ISO 10077-2:2012 Test case D.1 - Aluminium frame section with thermal break and insulation panel

QuickField simulation example

QuickField simulation of the test case "D.1. Aluminium frame section with thermal break and insulation panel" presented in ISO 10077-2:2012*

Problem Type
Plane-parallel problem of heat transfer.

Geometry

Frame width b = 110 mm

Given
Thermal conductivity of EPDM, λ1 = 0.25 W/K-m.
Thermal conductivity of polyamide 6.6 with 25% glass fiber, λ2 = 0.30 W/K-m.
Thermal conductivity of insulation panel, λ3 = 0.035 W/K-m.
Thermal conductivity of aluminium, λ4 = 160 W/K-m.

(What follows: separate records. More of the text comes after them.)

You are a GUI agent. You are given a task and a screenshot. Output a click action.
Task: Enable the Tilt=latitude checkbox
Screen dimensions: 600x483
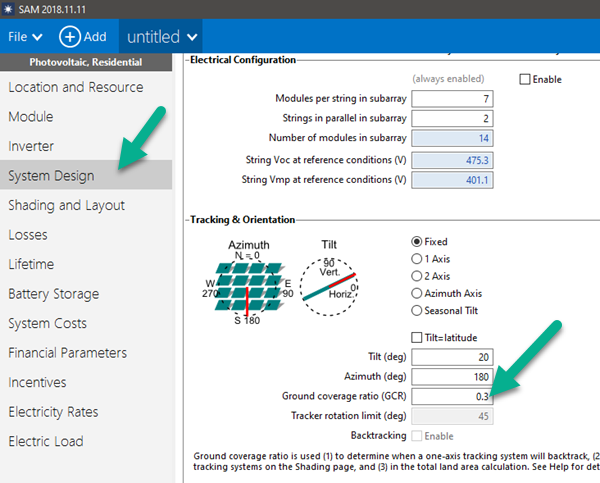418,337
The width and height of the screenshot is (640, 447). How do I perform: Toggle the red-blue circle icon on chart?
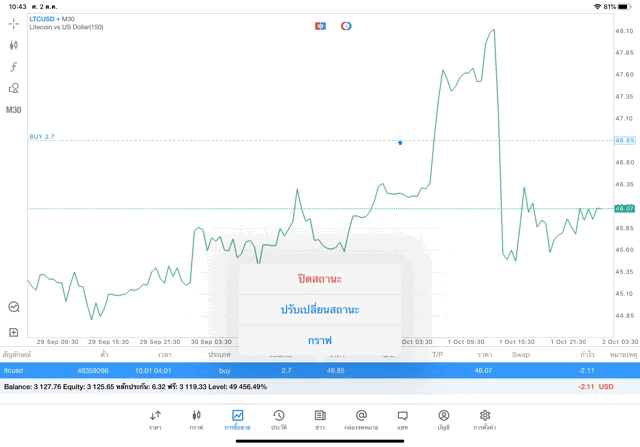click(346, 25)
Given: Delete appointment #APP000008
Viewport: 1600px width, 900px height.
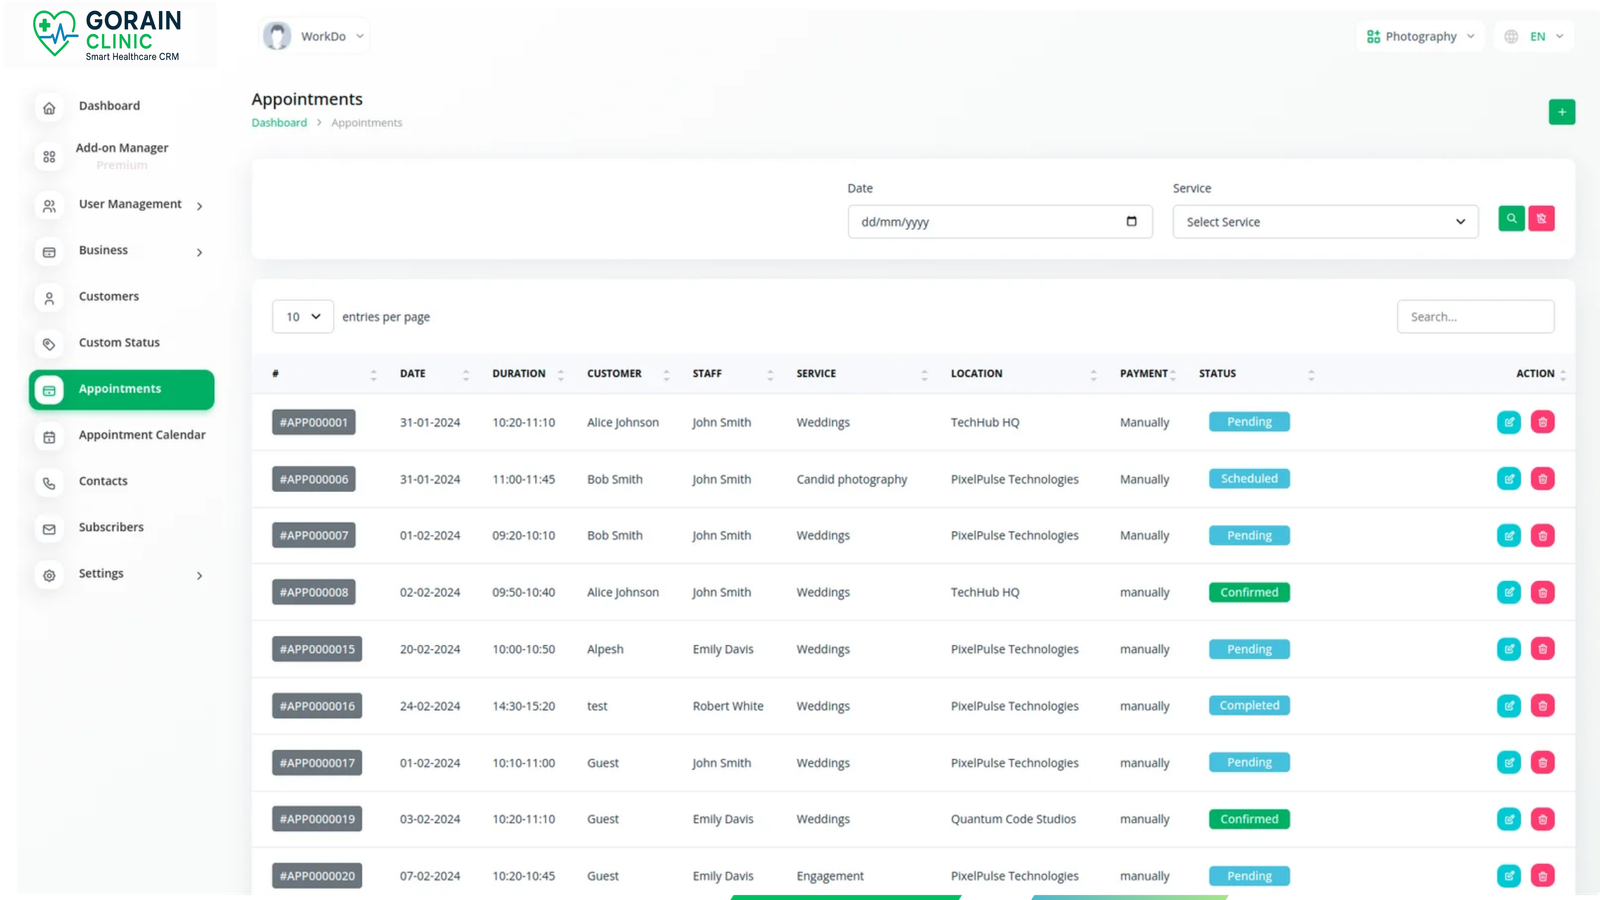Looking at the screenshot, I should click(1542, 592).
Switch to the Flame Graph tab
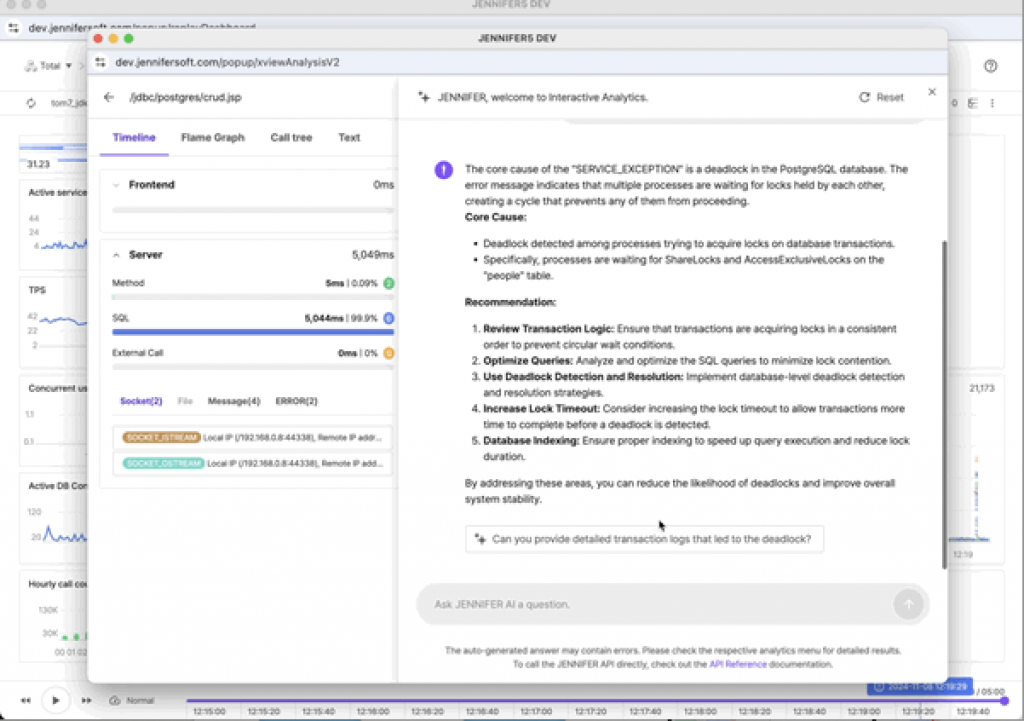The height and width of the screenshot is (721, 1024). pyautogui.click(x=212, y=138)
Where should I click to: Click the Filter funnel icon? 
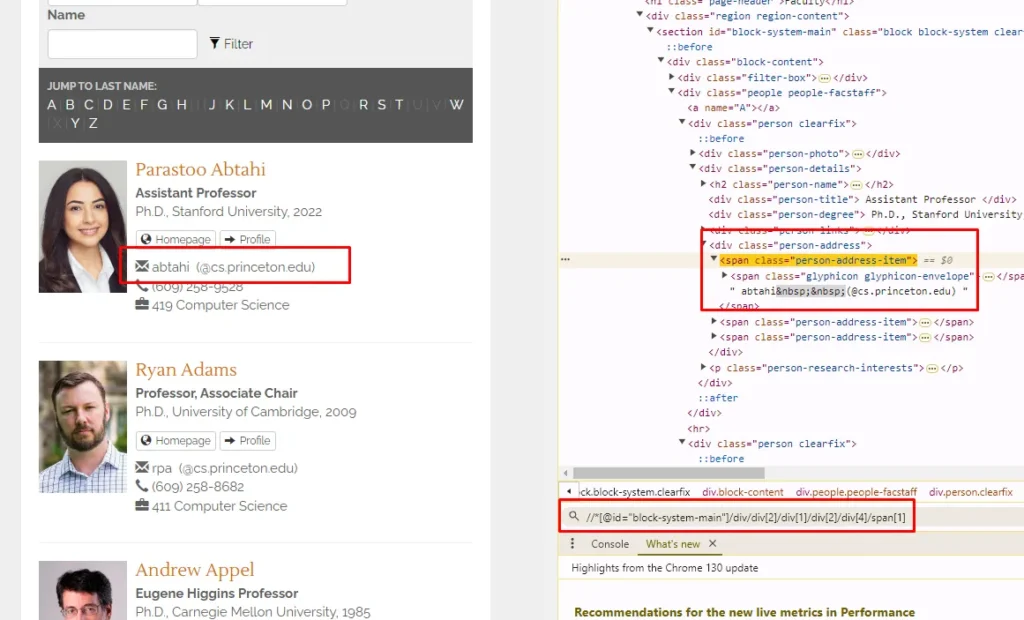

Calculate two-dimensional thermal conductance L2D in accordance with ISO 10077-2:2012*.
Reference thermal conductance L2D = 0.550 W/K-m.

Solution
Air contact surface thermal resistance Rs is caused by convention mechanism of heat transfer (contrary to conductivity mechanism in case of two solid bodies in contact).
The convection coefficient value is reciprocal to the surface resistance value:
α20 = 1/0.13 W/(K·m²),
α0 = 1/0.04 W/(K·m²).

Thermal conductivities of air gaps are adjusted to include the convection and radiation heat transfers in real situation, and correlated with the actual temperatures on the gap contours according to the recommendation of ISO 10077-2:2012. Equivalent air gap conductivity calculations are automated in the accompanying Excel spreadsheet.

Results
Heat flux and temperature distribution in frame section profile:

Two-dimensional thermal conductance L2D = Heat flux per meter depth / Temperature difference = 11.09 / 20 = 0.555 W/(m*K).
Difference between the calculated and reference values is less than 3%. This simulation accuracy complies with the requirements of ISO 10077-2:2012.

* ISO 10077-2:2012 Thermal performance of windows, doors and shutters -- Calculation of thermal transmittance -- Part 2: Numerical method for frames.